All of the aggregation operations are performed after the whole dataset is retrieved into memory into a DataFrame collection. So doing the count in Spark will never be as efficient as it would be directly in TeraData. Sometimes it's worth it to push some computation into the database by creating views and then mapping those views using the JDBC API.

Every time you use the JDBC driver to access a large table you should specify the partitioning strategy otherwise you will create a DataFrame/RDD with a single partition and you will overload the single JDBC connection.

Instead you want to try the following AI (since Spark 1.4.0+):

sqlctx.read.jdbc(
  url = "<URL>",
  table = "<TABLE>",
  columnName = "<INTEGRAL_COLUMN_TO_PARTITION>", 
  lowerBound = minValue,
  upperBound = maxValue,
  numPartitions = 20,
  connectionProperties = new java.util.Properties()
)

There is also an option to push down some filtering.

If you don't have an uniformly distributed integral column you want to create some custom partitions by specifying custom predicates (where statements).
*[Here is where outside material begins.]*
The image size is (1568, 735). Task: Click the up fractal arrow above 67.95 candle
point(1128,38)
For example let's suppose you have a timestamp column and want to partition by date ranges:

    val predicates = 
  Array(
    "2015-06-20" -> "2015-06-30",
    "2015-07-01" -> "2015-07-10",
    "2015-07-11" -> "2015-07-20",
    "2015-07-21" -> "2015-07-31"
  )
  .map {
    case (start, end) => 
      s"cast(DAT_TME as date) >= date '$start'  AND cast(DAT_TME as date) <= date '$end'"
  }

 predicates.foreach(println) 

// Below is the result of how predicates were formed 
//cast(DAT_TME as date) >= date '2015-06-20'  AND cast(DAT_TME as date) <= date '2015-06-30'
//cast(DAT_TME as date) >= date '2015-07-01'  AND cast(DAT_TME as date) <= date '2015-07-10'
//cast(DAT_TME as date) >= date '2015-07-11'  AND cast(DAT_TME as date) <= date //'2015-07-20'
//cast(DAT_TME as date) >= date '2015-07-21'  AND cast(DAT_TME as date) <= date '2015-07-31'


sqlctx.read.jdbc(
  url = "<URL>",
  table = "<TABLE>",
  predicates = predicates,
  connectionProperties = new java.util.Properties()
)

It will generate a DataFrame where each partition will contain the records of each subquery associated to the different predicates.
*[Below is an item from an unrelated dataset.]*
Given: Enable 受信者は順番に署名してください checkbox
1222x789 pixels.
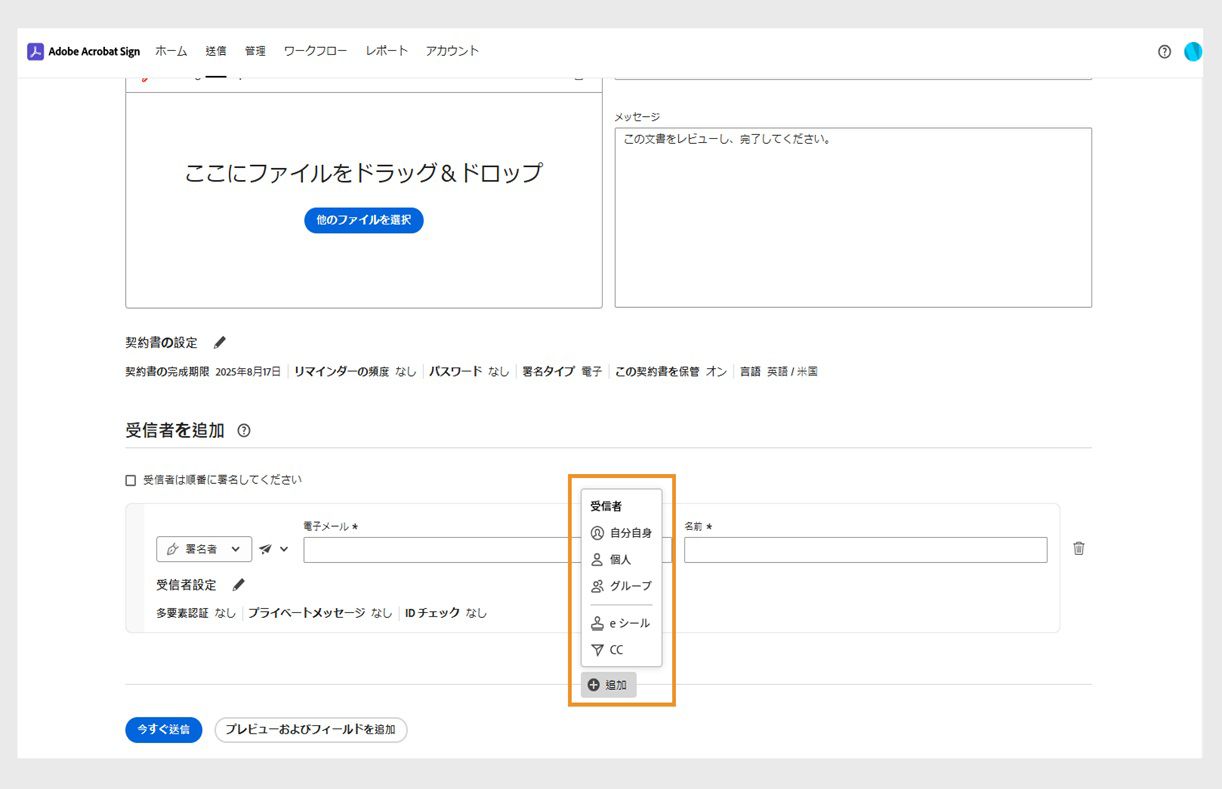Looking at the screenshot, I should [130, 479].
Check the source code at DataFrameReader.scala

Solution 2:

Does the unserialized table fit into 40 GB? If it starts swapping on disk performance will decrease drammatically.
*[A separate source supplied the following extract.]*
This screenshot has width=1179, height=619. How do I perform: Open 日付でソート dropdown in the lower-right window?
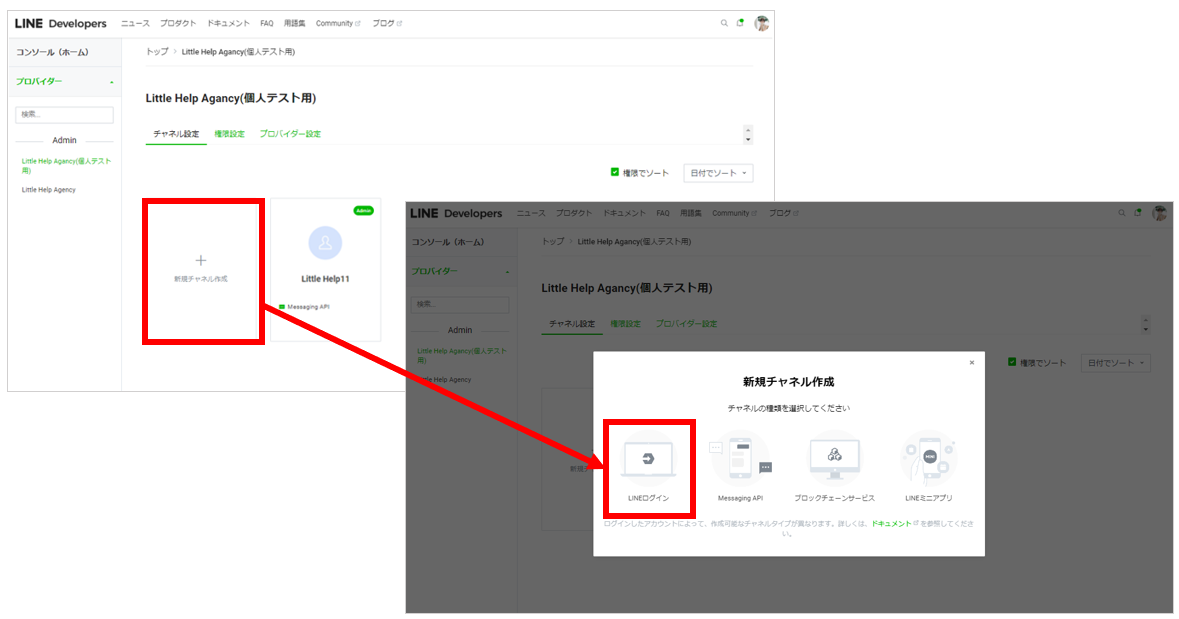[x=1115, y=363]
Anyway when you use a standard JDBC with ansi SQL syntax you leverage the DB engine, so if teradata ( I don't know teradata ) holds statistics about your table, a classic "select count(*) from table" will be very fast. Instead spark, is loading your 100 million rows in memory with something like "select * from table" and then will perform a count on RDD rows. It's a pretty different workload.